Both SUVmax and IVIM parameters based on PET-MR are beneficial to the diagnosis of lung squamous and adenocarcinoma, and their diagnostic efficiency is similar.

Acknowledgements

The National Key R&D Program of China (2017YFE0103600), the Henan Medical Science and Technology Research Program (2018020357 and 2018020367), the National Natural Science Foundation of China (81720108021 and 31470047), and Zhongyuan Thousand Talents Plan Project - Basic Research Leader Talent (ZYQR201810117).

References

1. Alhajj N, Chee CF, Wong TW, Rahman NA, Abu Kasim NH, Colombo P. Lung cancer: active therapeutic targeting and inhalational nanoproduct design.

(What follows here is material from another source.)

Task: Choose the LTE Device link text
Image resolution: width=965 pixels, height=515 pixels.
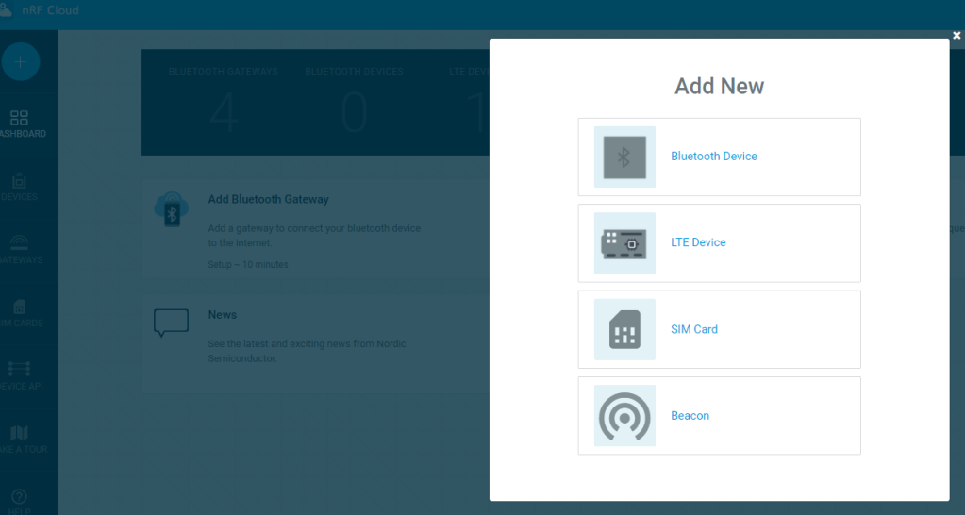Action: 697,242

Expert Opin Drug Deliv. 2018;15(12):1223-1247.

2. Seemann MD. Whole-body PET/MRI: the future in oncological imaging. Technol Cancer Res Treat. 2005;4(5):577-582.

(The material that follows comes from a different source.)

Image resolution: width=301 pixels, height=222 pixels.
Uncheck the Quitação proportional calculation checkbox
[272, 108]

3. Eiber M, Martinez-Moeller A, Souvatzoglou MA, et al. Value of a Dixon based MR-PET attenuation correction sequence for the localization and evaluation of PET-positive lesions. Eur J Nucl Med Mol Imaging, 2011, 52(1):1691- 1701.

4. Koizumi T, Fukushima T, Gomi D, et al. Correlation of early PET findings with tumor response to molecular targeted agents in patients with advanced driver-mutated non-small cell lung cancer. Med Oncol. 2017;34(10):169.

5. Klauss M, Mayer P, Maier-Hein K, et al. IVIM-diffusion-MRI for the differentiation of solid benign and malign hypervascular liver lesions-Evaluation with two different MR scanners. Eur J Radiol. 2016;85(7):1289-1294.

6. Ong LC, Jin Y, Song IC, Yu S, Zhang K, Chow PK. 2-[18F]-2-deoxy-D-glucose (FDG) uptake in human tumor cells is related to the expression of GLUT-1 and hexokinase II. Acta Radiol. 2008;49(10):1145-1153.

7. Humphries PD, Sebire NJ, Siegel MJ, Olsen ØE. Tumors in pediatric patients at diffusion-weighted MR imaging: apparent diffusion coefficient and tumor cellularity. Radiology. 2007;245(3):848-854.

Figures

Figure.1: a-d)A 35-year-old male with adenocarcinoma of the upper left lobe. In these images, a is PET image,b is D pseudo colored map,c is f pseudo colored map, d is D* pseudo colored map.

Figure.2: The SUVmax, D, D*, and f values of the squamous carcinoma and adenocarcinoma group. (a) D = (1.29±0.38)×10-3 mm2/s, (0.95±0.20)×10-3 mm2/s ; (b) f = (29.91±16.64)%, (18.67±12.15)% ; (c) D* = (64.12±67.91)×10-3 mm2/s, (21.28±22.19)×10-3 mm2/s ; (d) SUVmax = (6.55±4.26), (12.56±5.85).

Figure.3: The ROC curve of SUVmax, D, D*, and f values in identifying different groups (AUC = 0.817, 0.817, 0.775, and 0.708), and there is no significant difference in the AUC of each parameter.